== Segment start ==

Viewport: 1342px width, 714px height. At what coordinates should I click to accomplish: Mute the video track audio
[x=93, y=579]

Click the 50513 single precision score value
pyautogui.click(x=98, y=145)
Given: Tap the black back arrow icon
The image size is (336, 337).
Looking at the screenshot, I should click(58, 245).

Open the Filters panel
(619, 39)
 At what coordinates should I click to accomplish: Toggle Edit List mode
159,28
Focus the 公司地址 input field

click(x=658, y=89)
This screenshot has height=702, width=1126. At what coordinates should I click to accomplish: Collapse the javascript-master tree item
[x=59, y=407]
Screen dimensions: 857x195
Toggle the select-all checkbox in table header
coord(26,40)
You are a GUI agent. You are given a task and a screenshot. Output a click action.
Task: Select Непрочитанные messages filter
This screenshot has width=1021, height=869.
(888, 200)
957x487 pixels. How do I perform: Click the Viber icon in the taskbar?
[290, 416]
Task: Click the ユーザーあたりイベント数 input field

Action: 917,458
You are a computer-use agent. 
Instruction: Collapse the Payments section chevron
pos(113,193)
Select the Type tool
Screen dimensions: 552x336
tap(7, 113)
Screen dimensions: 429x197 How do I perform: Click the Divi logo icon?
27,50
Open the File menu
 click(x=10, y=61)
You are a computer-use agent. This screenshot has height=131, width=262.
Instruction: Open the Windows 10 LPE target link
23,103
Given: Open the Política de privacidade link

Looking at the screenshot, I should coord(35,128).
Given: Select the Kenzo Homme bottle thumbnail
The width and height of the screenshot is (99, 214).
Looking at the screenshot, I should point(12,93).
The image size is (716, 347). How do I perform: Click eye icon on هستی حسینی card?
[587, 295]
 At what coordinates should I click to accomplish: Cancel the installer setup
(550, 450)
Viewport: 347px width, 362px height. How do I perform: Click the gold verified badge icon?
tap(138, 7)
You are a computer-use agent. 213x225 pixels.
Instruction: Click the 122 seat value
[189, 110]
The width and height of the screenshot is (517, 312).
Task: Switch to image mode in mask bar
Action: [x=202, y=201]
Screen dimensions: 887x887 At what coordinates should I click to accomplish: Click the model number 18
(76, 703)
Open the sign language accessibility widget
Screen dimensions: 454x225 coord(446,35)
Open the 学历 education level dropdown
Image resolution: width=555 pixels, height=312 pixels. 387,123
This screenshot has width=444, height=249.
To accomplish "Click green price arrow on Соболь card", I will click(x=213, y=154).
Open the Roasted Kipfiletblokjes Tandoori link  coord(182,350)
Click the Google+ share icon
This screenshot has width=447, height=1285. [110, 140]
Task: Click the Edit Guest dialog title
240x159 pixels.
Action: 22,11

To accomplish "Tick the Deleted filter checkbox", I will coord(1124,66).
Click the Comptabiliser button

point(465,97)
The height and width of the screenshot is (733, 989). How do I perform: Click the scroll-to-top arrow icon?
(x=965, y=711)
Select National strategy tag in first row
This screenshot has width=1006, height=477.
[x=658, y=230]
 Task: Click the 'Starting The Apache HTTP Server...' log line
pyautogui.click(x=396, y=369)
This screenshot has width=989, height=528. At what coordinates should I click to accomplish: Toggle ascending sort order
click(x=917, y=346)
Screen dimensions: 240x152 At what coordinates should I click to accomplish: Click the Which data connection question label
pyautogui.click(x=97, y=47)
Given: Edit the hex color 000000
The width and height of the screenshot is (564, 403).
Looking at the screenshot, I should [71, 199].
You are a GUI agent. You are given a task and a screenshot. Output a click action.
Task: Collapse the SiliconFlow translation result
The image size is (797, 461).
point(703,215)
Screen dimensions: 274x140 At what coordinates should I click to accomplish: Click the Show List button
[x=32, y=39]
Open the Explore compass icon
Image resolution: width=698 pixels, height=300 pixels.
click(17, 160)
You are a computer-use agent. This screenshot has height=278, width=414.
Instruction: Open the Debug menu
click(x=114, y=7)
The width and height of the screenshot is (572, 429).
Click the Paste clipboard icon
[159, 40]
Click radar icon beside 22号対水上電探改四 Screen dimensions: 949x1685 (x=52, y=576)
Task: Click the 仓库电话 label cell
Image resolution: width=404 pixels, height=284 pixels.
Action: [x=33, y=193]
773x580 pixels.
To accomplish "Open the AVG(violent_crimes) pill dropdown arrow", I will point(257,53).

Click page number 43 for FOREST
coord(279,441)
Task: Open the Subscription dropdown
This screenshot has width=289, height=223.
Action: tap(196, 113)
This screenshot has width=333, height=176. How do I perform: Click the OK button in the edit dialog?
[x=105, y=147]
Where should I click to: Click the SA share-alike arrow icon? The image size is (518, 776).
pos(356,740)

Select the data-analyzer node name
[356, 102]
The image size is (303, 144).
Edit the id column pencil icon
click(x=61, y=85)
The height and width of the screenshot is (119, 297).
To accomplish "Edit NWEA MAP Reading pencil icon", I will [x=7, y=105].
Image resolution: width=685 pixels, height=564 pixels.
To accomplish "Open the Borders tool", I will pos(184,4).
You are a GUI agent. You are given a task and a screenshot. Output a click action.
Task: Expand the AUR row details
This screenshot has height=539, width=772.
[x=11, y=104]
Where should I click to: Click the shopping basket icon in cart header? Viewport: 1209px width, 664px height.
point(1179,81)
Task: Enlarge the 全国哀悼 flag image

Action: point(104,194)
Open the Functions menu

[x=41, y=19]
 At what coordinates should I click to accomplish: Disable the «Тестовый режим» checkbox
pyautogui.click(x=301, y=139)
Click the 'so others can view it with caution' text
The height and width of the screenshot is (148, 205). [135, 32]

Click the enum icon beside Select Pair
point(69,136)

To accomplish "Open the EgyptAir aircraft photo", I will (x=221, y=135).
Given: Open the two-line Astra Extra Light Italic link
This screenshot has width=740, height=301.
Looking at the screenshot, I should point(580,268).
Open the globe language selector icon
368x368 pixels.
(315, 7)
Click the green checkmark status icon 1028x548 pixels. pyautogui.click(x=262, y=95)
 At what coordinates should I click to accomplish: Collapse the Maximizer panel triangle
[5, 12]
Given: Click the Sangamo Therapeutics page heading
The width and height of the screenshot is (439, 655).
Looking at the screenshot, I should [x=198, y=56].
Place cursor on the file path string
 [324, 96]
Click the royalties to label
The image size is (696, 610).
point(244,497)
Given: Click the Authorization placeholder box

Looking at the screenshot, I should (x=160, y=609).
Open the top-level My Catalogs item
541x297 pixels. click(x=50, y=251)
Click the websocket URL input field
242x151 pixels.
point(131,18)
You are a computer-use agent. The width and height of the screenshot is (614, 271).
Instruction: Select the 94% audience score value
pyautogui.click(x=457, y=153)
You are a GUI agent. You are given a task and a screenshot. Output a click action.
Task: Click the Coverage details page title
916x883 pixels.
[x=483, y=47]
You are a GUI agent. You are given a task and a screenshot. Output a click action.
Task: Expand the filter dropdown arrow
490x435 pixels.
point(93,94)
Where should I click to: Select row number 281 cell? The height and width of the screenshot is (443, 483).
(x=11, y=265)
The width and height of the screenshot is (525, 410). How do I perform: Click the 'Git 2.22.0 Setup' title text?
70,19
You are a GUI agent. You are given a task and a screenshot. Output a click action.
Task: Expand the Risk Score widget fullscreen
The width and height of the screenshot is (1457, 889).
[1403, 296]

== Segment end ==

EXERCISE:
The answer is the full set of records, printed exactly as given.

EXERCISE ANSWER:
Viewport: 1342px width, 714px height. At what coordinates should I click to accomplish: Mute the video track audio
[x=93, y=579]

Click the 50513 single precision score value
pyautogui.click(x=98, y=145)
Given: Tap the black back arrow icon
The image size is (336, 337).
Looking at the screenshot, I should click(58, 245).

Open the Filters panel
(619, 39)
 At what coordinates should I click to accomplish: Toggle Edit List mode
159,28
Focus the 公司地址 input field

click(x=658, y=89)
This screenshot has height=702, width=1126. At what coordinates should I click to accomplish: Collapse the javascript-master tree item
[x=59, y=407]
Screen dimensions: 857x195
Toggle the select-all checkbox in table header
coord(26,40)
You are a GUI agent. You are given a task and a screenshot. Output a click action.
Task: Select Непрочитанные messages filter
This screenshot has width=1021, height=869.
(888, 200)
957x487 pixels. How do I perform: Click the Viber icon in the taskbar?
[290, 416]
Task: Click the ユーザーあたりイベント数 input field

Action: 917,458
You are a computer-use agent. 
Instruction: Collapse the Payments section chevron
pos(113,193)
Select the Type tool
Screen dimensions: 552x336
tap(7, 113)
Screen dimensions: 429x197 How do I perform: Click the Divi logo icon?
27,50
Open the File menu
 click(x=10, y=61)
You are a computer-use agent. This screenshot has height=131, width=262.
Instruction: Open the Windows 10 LPE target link
23,103
Given: Open the Política de privacidade link

Looking at the screenshot, I should coord(35,128).
Given: Select the Kenzo Homme bottle thumbnail
The width and height of the screenshot is (99, 214).
Looking at the screenshot, I should point(12,93).
The image size is (716, 347). How do I perform: Click eye icon on هستی حسینی card?
[587, 295]
 At what coordinates should I click to accomplish: Cancel the installer setup
(550, 450)
Viewport: 347px width, 362px height. How do I perform: Click the gold verified badge icon?
tap(138, 7)
You are a computer-use agent. 213x225 pixels.
Instruction: Click the 122 seat value
[189, 110]
The width and height of the screenshot is (517, 312).
Task: Switch to image mode in mask bar
Action: [x=202, y=201]
Screen dimensions: 887x887 At what coordinates should I click to accomplish: Click the model number 18
(76, 703)
Open the sign language accessibility widget
Screen dimensions: 454x225 coord(446,35)
Open the 学历 education level dropdown
Image resolution: width=555 pixels, height=312 pixels. 387,123
This screenshot has width=444, height=249.
To accomplish "Click green price arrow on Соболь card", I will click(x=213, y=154).
Open the Roasted Kipfiletblokjes Tandoori link  coord(182,350)
Click the Google+ share icon
This screenshot has width=447, height=1285. [110, 140]
Task: Click the Edit Guest dialog title
240x159 pixels.
Action: 22,11

To accomplish "Tick the Deleted filter checkbox", I will coord(1124,66).
Click the Comptabiliser button

point(465,97)
The height and width of the screenshot is (733, 989). How do I perform: Click the scroll-to-top arrow icon?
(x=965, y=711)
Select National strategy tag in first row
This screenshot has width=1006, height=477.
[x=658, y=230]
 Task: Click the 'Starting The Apache HTTP Server...' log line
pyautogui.click(x=396, y=369)
This screenshot has width=989, height=528. At what coordinates should I click to accomplish: Toggle ascending sort order
click(x=917, y=346)
Screen dimensions: 240x152 At what coordinates should I click to accomplish: Click the Which data connection question label
pyautogui.click(x=97, y=47)
Given: Edit the hex color 000000
The width and height of the screenshot is (564, 403).
Looking at the screenshot, I should [71, 199].
You are a GUI agent. You are given a task and a screenshot. Output a click action.
Task: Collapse the SiliconFlow translation result
The image size is (797, 461).
point(703,215)
Screen dimensions: 274x140 At what coordinates should I click to accomplish: Click the Show List button
[x=32, y=39]
Open the Explore compass icon
Image resolution: width=698 pixels, height=300 pixels.
click(17, 160)
You are a computer-use agent. This screenshot has height=278, width=414.
Instruction: Open the Debug menu
click(x=114, y=7)
The width and height of the screenshot is (572, 429).
Click the Paste clipboard icon
[159, 40]
Click radar icon beside 22号対水上電探改四 Screen dimensions: 949x1685 (x=52, y=576)
Task: Click the 仓库电话 label cell
Image resolution: width=404 pixels, height=284 pixels.
Action: [x=33, y=193]
773x580 pixels.
To accomplish "Open the AVG(violent_crimes) pill dropdown arrow", I will point(257,53).

Click page number 43 for FOREST
coord(279,441)
Task: Open the Subscription dropdown
This screenshot has width=289, height=223.
Action: tap(196, 113)
This screenshot has width=333, height=176. How do I perform: Click the OK button in the edit dialog?
[x=105, y=147]
Where should I click to: Click the SA share-alike arrow icon? The image size is (518, 776).
pos(356,740)

Select the data-analyzer node name
[356, 102]
The image size is (303, 144).
Edit the id column pencil icon
click(x=61, y=85)
The height and width of the screenshot is (119, 297).
To accomplish "Edit NWEA MAP Reading pencil icon", I will [x=7, y=105].
Image resolution: width=685 pixels, height=564 pixels.
To accomplish "Open the Borders tool", I will pos(184,4).
You are a GUI agent. You are given a task and a screenshot. Output a click action.
Task: Expand the AUR row details
This screenshot has height=539, width=772.
[x=11, y=104]
Where should I click to: Click the shopping basket icon in cart header? Viewport: 1209px width, 664px height.
point(1179,81)
Task: Enlarge the 全国哀悼 flag image

Action: point(104,194)
Open the Functions menu

[x=41, y=19]
 At what coordinates should I click to accomplish: Disable the «Тестовый режим» checkbox
pyautogui.click(x=301, y=139)
Click the 'so others can view it with caution' text
The height and width of the screenshot is (148, 205). [135, 32]

Click the enum icon beside Select Pair
point(69,136)

To accomplish "Open the EgyptAir aircraft photo", I will (x=221, y=135).
Given: Open the two-line Astra Extra Light Italic link
This screenshot has width=740, height=301.
Looking at the screenshot, I should point(580,268).
Open the globe language selector icon
368x368 pixels.
(315, 7)
Click the green checkmark status icon 1028x548 pixels. pyautogui.click(x=262, y=95)
 At what coordinates should I click to accomplish: Collapse the Maximizer panel triangle
[5, 12]
Given: Click the Sangamo Therapeutics page heading
The width and height of the screenshot is (439, 655).
Looking at the screenshot, I should [x=198, y=56].
Place cursor on the file path string
 [324, 96]
Click the royalties to label
The image size is (696, 610).
point(244,497)
Given: Click the Authorization placeholder box

Looking at the screenshot, I should (x=160, y=609).
Open the top-level My Catalogs item
541x297 pixels. click(x=50, y=251)
Click the websocket URL input field
242x151 pixels.
point(131,18)
You are a computer-use agent. The width and height of the screenshot is (614, 271).
Instruction: Select the 94% audience score value
pyautogui.click(x=457, y=153)
You are a GUI agent. You are given a task and a screenshot. Output a click action.
Task: Click the Coverage details page title
916x883 pixels.
[x=483, y=47]
You are a GUI agent. You are given a task and a screenshot. Output a click action.
Task: Expand the filter dropdown arrow
490x435 pixels.
point(93,94)
Where should I click to: Select row number 281 cell? The height and width of the screenshot is (443, 483).
(x=11, y=265)
The width and height of the screenshot is (525, 410). How do I perform: Click the 'Git 2.22.0 Setup' title text?
70,19
You are a GUI agent. You are given a task and a screenshot. Output a click action.
Task: Expand the Risk Score widget fullscreen
The width and height of the screenshot is (1457, 889).
[1403, 296]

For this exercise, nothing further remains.